Qu’est-ce que la fraternité ?

Partie intégrante de notre devise nationale « Liberté, égalité, fraternité », la fraternité se définit comme étant un lien de solidarité et d’amitié entre les êtres humains. Souvent mise à mal, à l’heure des tentations de repli sur soi, des pulsions identitaires, elle est sans aucun doute la valeur essentielle à notre humanité. Que dire alors de la fraternité évangélique à laquelle le Christ nous appelle ? Elle va plus loin en nous interpellant sur la qualité du regard que nous portons sur «  l’autre », car accueillir l’altérité, comme Jésus nous l’enseigne, suppose bienveillance, respect, miséricorde. Examinons ces attitudes précieuses de plus près.

La bienveillance, est littéralement la disposition d’esprit inclinant à la compréhension, à l’indulgence envers autrui. En théorie, être bienveillant en toutes circonstances semble simple. En pratique, cela nécessite un travail de fond sur nous-mêmes, beaucoup de temps et une attention constante car nous sommes bien souvent portés à interpréter les faits et gestes, les paroles de l’autre suivant un schéma qui est le nôtre et donc, le plus souvent, faussé : « Ne jugez pas, et vous ne serez pas jugés ; ne condamnez pas, et vous ne serez pas condamnés ; remettez, et il vous sera remis » (Lc 6, 37). Oui, bien souvent je me fais une « idée » de l’autre avant même de l’avoir interrogé directement sur ce qui me surprend ou me dérange chez lui. Saint Jacques et Saint Paul interpellait déjà les premières communautés chrétiennes « Qui es-tu, toi qui juges ton prochain ?  » (Jc 4, 12), « Qui es-tu pour juger un serviteur d’autrui ? » (Rm 14, 4). Nous nous trouvons pourtant d’excellentes raisons : c’est pour son bien, pour qu’il apprenne et qu’il progresse, mais Jésus, qui connaît le cœur humain, n’est pas dupe de nos motivations plus cachées : « Qu’as-tu à regarder la paille qui est dans l’œil de ton frère ? Et la poutre qui est dans ton œil à toi, tu ne la remarques pas !  » (Lc 6, 41).

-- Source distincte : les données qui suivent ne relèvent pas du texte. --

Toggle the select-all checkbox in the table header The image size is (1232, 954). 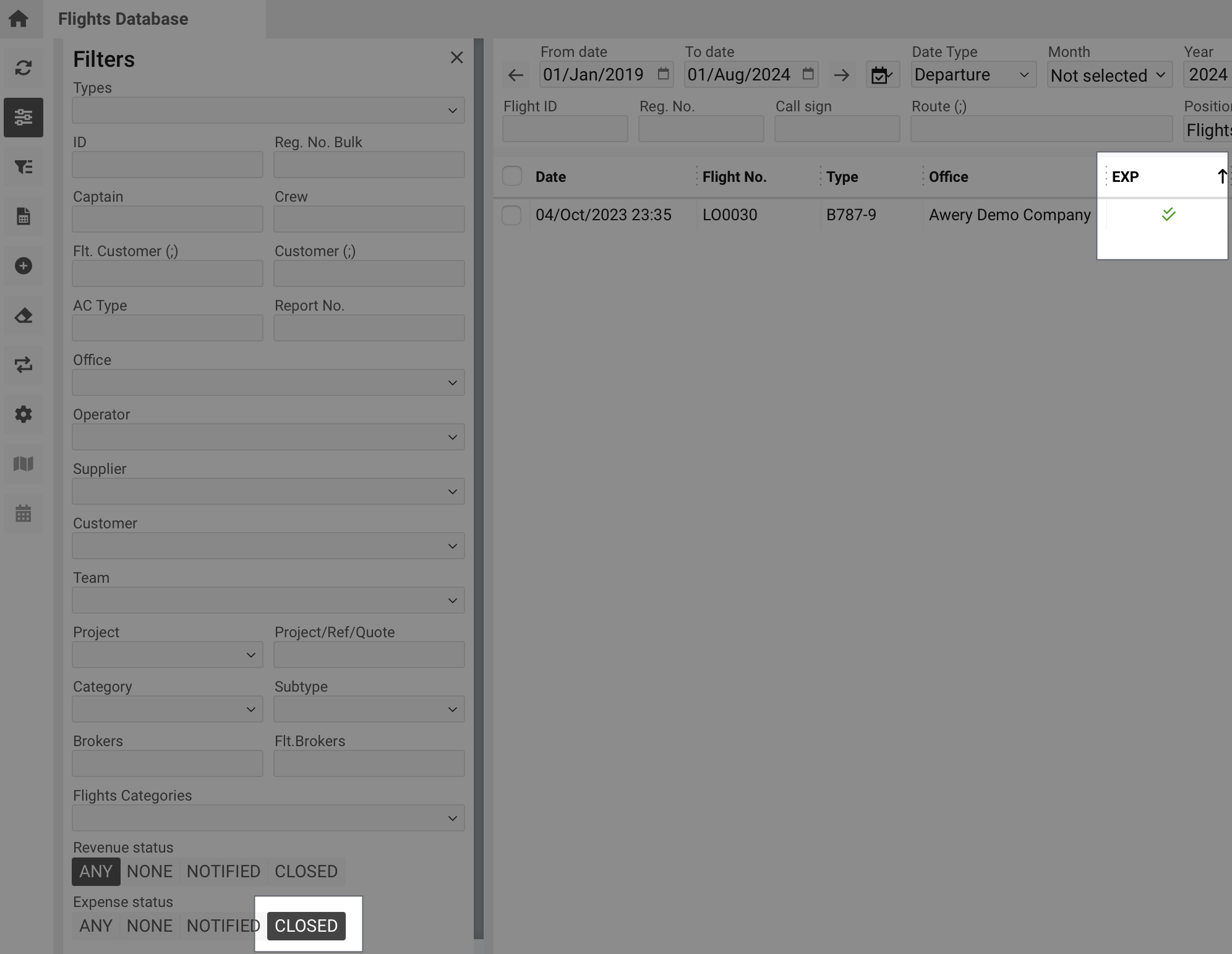point(512,176)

Le philosophe Alexandre Jollien affirme que « la première qualité de l’amour altruiste, c’est d’être à l’écoute attentive des besoins de l’autre ». Qu’est-ce donc que respecter l’autre, c’est lui accorder de la valeur, de l’attention. Dans la vie de tous les jours, le respect se manifeste par des gestes simples : un regard bienveillant, dire bonjour, prendre le temps d’écouter, de comprendre en restant soi-même. C’est encore la capacité à accepter des idées, des sentiments, des manières d’agir qui ne sont pas les nôtres. Sans ouverture positive et patiente aux autres, aucun dialogue vrai ne peut s’instaurer. Indispensable au dialogue interreligieux, une telle ouverture s’avère nécessaire aussi entre chrétiens, comme nous le déclare saint Paul : « Continuez à vous supporter les uns les autres et à vous pardonner volontiers les uns aux autres, si quelqu’un a un sujet de plainte contre un autre  » (Col 3, 13).

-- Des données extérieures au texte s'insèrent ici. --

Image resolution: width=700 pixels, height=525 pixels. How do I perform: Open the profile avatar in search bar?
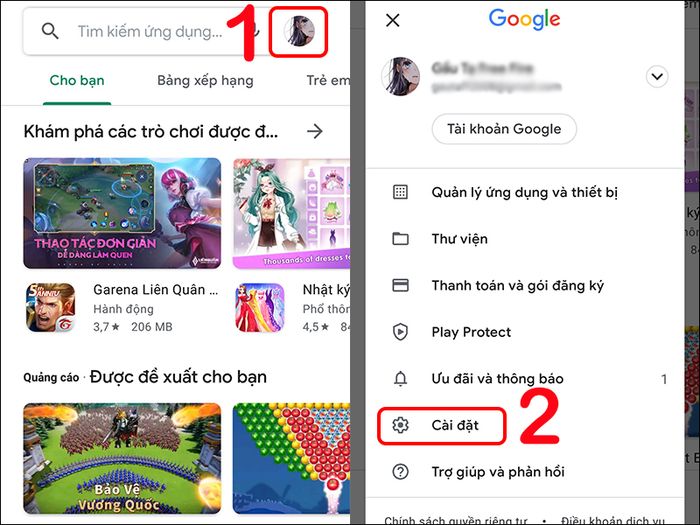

Enfin, l’amour fraternel suppose le pardon « jusqu’à 77 fois 7 fois » (Mt 18, 22), autrement dit la miséricorde. Suivre la « tendre lumière » dont parlait Newman doit nous faire découvrir dans l’autre un frère, une sœur, face à un Dieu devant qui nous sommes tous égaux, parce qu’il nous aime également et veut nous rassembler dans la plénitude de sa vie. La présence de Dieu en nous est un appel, non pas seulement à le recevoir, mais à « devenir semblables à lui  » (1 Jn 3, 2). Dès le IIe siècle, saint Irénée de Lyon ose affirmer : « Le Fils de Dieu s’est fait homme pour que l’homme devienne Fils de Dieu.  ».